### Given text
● ● ● ● ● ● ●
# trying a new roaster - recommendations



## kennyboy993 (Jan 23, 2017)

Getting some caf and decaf beans in and would like to try a roaster I haven't before.

I really like Rave and Union, I also quite like Coffee Compass.

I like single origins though my favourite drinks so far have been from blends - e.g. Rave Chatswood. I'm in to dark chocolate notes though not too heavy, I like some brightness to lift the taste though still have a chocolate after-taste.

Don't want to get too specific though as I'm after a roaster to try - not a specific coffee.

Would be good to get caf and decaf from same place though doesn't have to be.

Recommendations much appreciated


----------



## MildredM (Feb 13, 2017)

Have you tried Square Mile recently? And Foundry, of course! I seem to remember reading about a new decaf coming soon . . .

HasBean too









The Barn, Berlin, but not sure about decaf.


----------



## Dumnorix (Dec 29, 2017)

Try Beanshot Coffee (Bruton, Somerset)- they have some espresso blends which might suit your taste and they are still doing the Ethiopian CO2 decaf which I like- although it is more floral so might not be to your taste.


----------



## kennyboy993 (Jan 23, 2017)

MildredM said:


> Have you tried Square Mile recently? And Foundry, of course! I seem to remember reading about a new decaf coming soon . . .
> 
> HasBean too
> 
> ...


Will try square mile thanks Mildred.

Foundry largely lighter and fruity?


----------



## J_Fo (Dec 24, 2017)

Lots of good suggestions here, I use Square Mile & Foundry most regularly but would also recommend Dark Arts & Workshop


----------



## Jacko112 (Oct 29, 2015)

This has to my favourite by a long way this year, really fruity & almost boozy https://smallbatchcoffee.co.uk/coffee/bolivia-el-archangel-natural.html

Even better that they're 2 mins from the office & I can walk in and pick it off the shelf


----------



## Syenitic (Dec 1, 2013)
● ● ● ● ● ● ●
### Given information
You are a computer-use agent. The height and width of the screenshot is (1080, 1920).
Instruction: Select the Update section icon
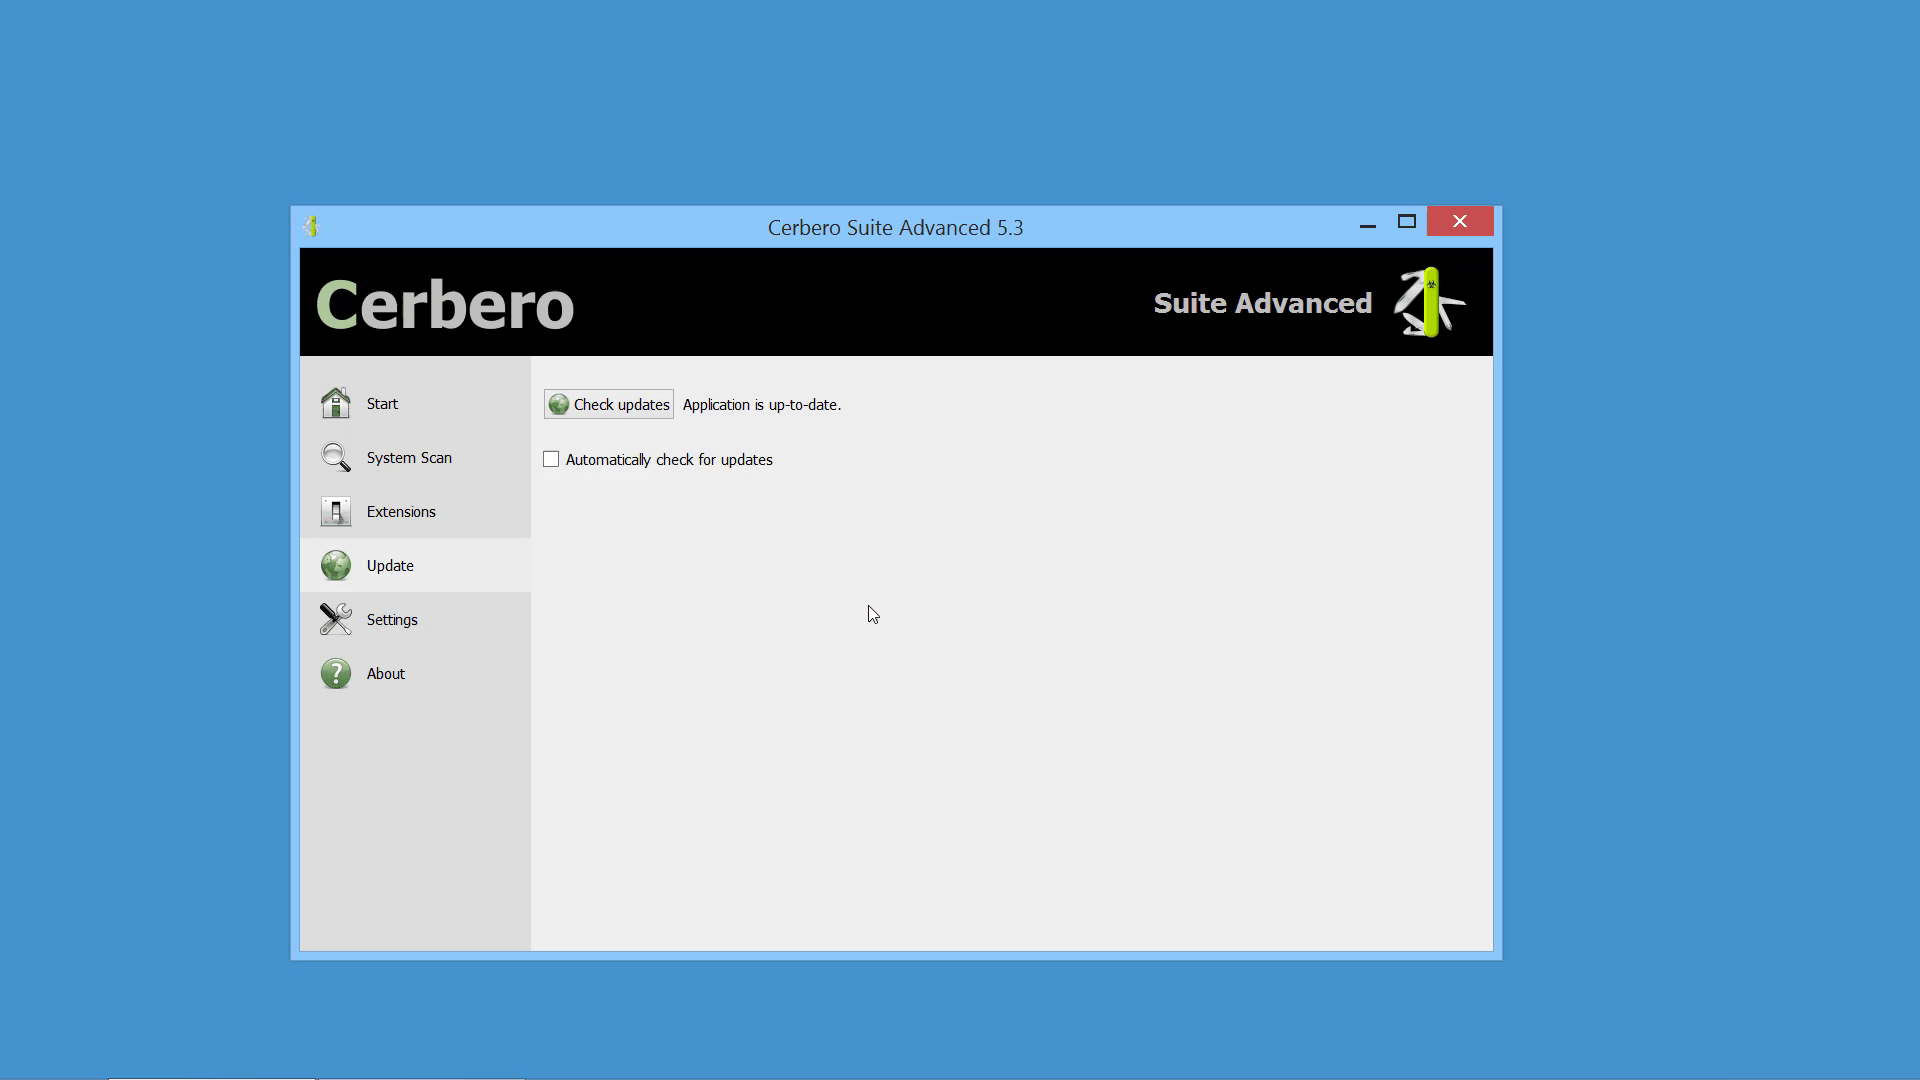click(x=335, y=564)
● ● ● ● ● ● ●
### Required work
1) Translate this sentence from the forum thread on coffee roasters into Spanish: "Getting some caf and decaf beans in and would like to try a roaster I haven't before."
2) From the forum thread on coffee roasters, copy the passage from "# trying a new" to "a chocolate after-taste.".
3) According to the forum thread on coffee roasters, where is Beanshot Coffee located?

### Answers provided
1) Voy a conseguir granos de café con cafeína y descafeinado, y me gustaría probar un tostador que no haya probado antes.

2)
# trying a new roaster - recommendations



## kennyboy993 (Jan 23, 2017)

Getting some caf and decaf beans in and would like to try a roaster I haven't before.

I really like Rave and Union, I also quite like Coffee Compass.

I like single origins though my favourite drinks so far have been from blends - e.g. Rave Chatswood. I'm in to dark chocolate notes though not too heavy, I like some brightness to lift the taste though still have a chocolate after-taste.

3) Bruton, Somerset.